#### [DATASET CONTENT]
=== Begin Enclosure ===

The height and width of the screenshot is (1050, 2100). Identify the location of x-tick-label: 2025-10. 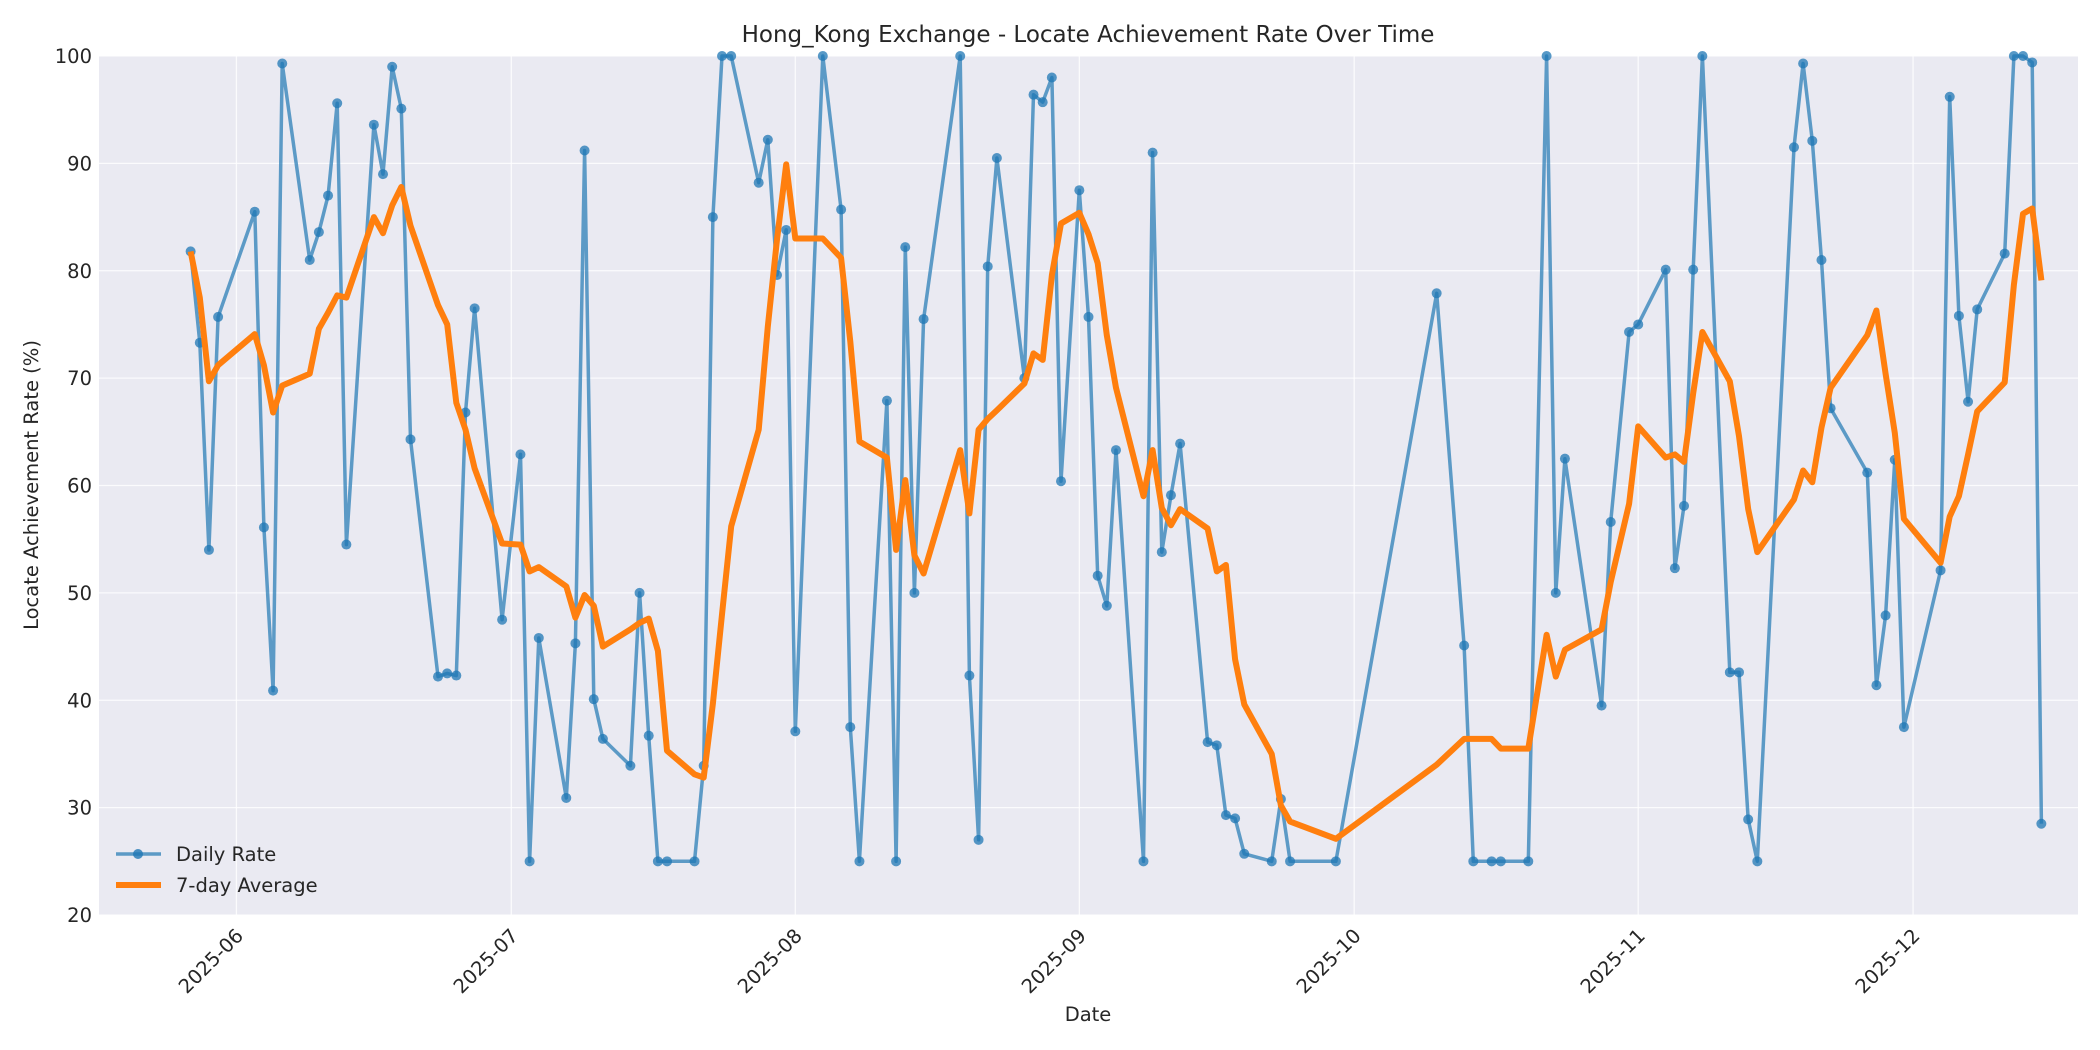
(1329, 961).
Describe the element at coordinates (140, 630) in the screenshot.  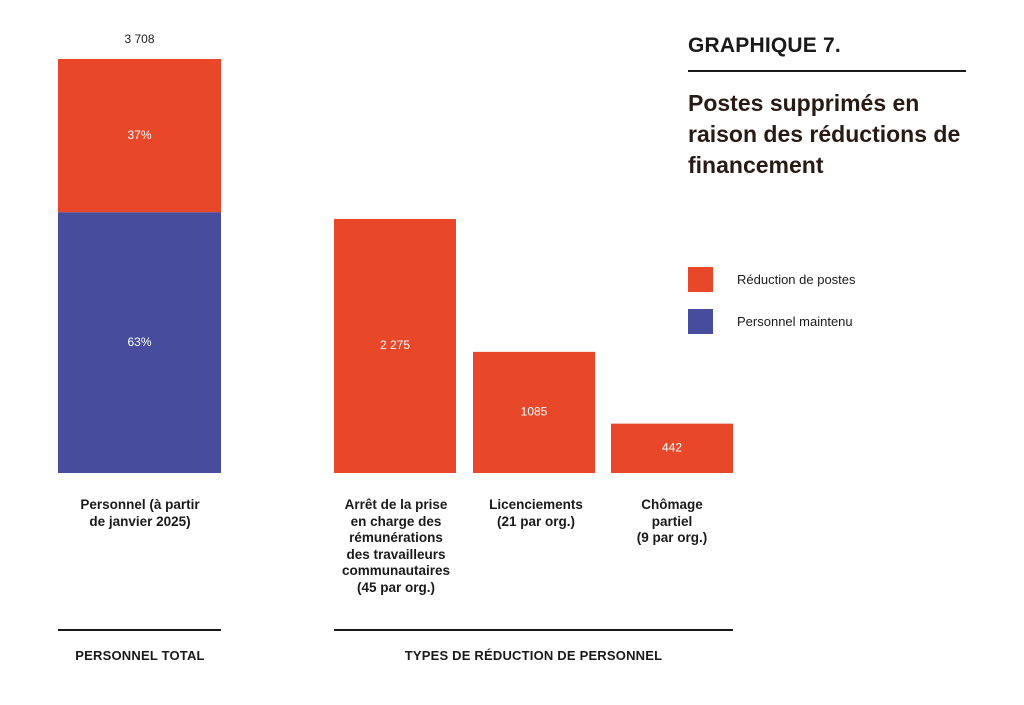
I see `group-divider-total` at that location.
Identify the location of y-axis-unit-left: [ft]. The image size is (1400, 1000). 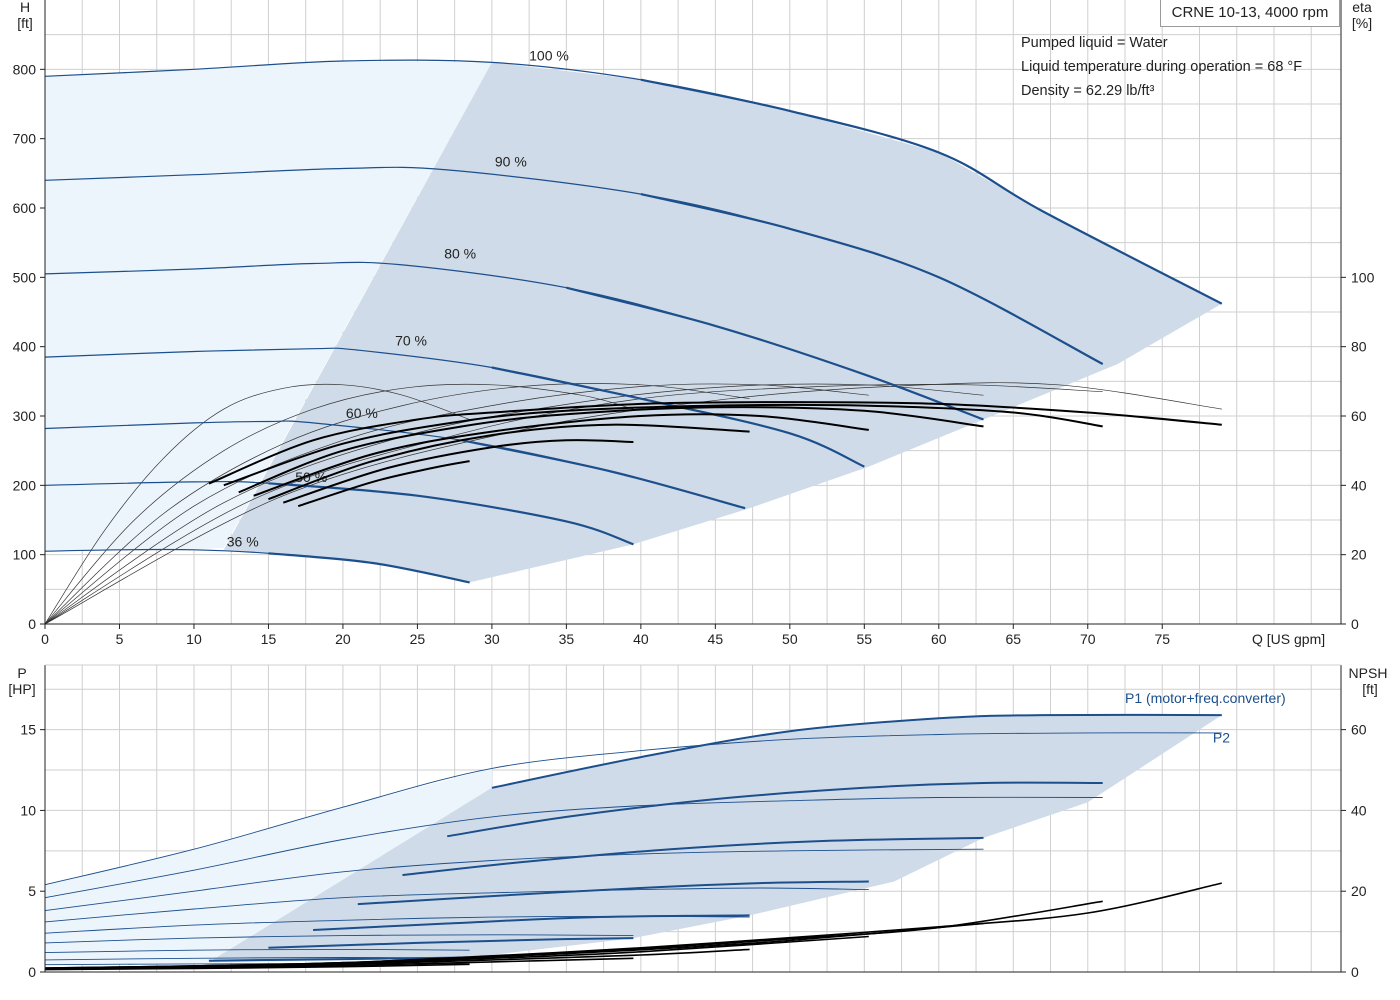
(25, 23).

=== End Enclosure ===

#### [INSTRUCTION]
Can you replace "screenshot" with "screen capture" throughout these lines and write them out again, with everything else unchanged and the pictures left out?

#### [WRITTEN RESPONSE]
The height and width of the screen capture is (1050, 2100). Identify the location of x-tick-label: 2025-10. 
(1329, 961).
Describe the element at coordinates (140, 630) in the screen capture.  
I see `group-divider-total` at that location.
Identify the location of y-axis-unit-left: [ft]. The image size is (1400, 1000). 
(25, 23).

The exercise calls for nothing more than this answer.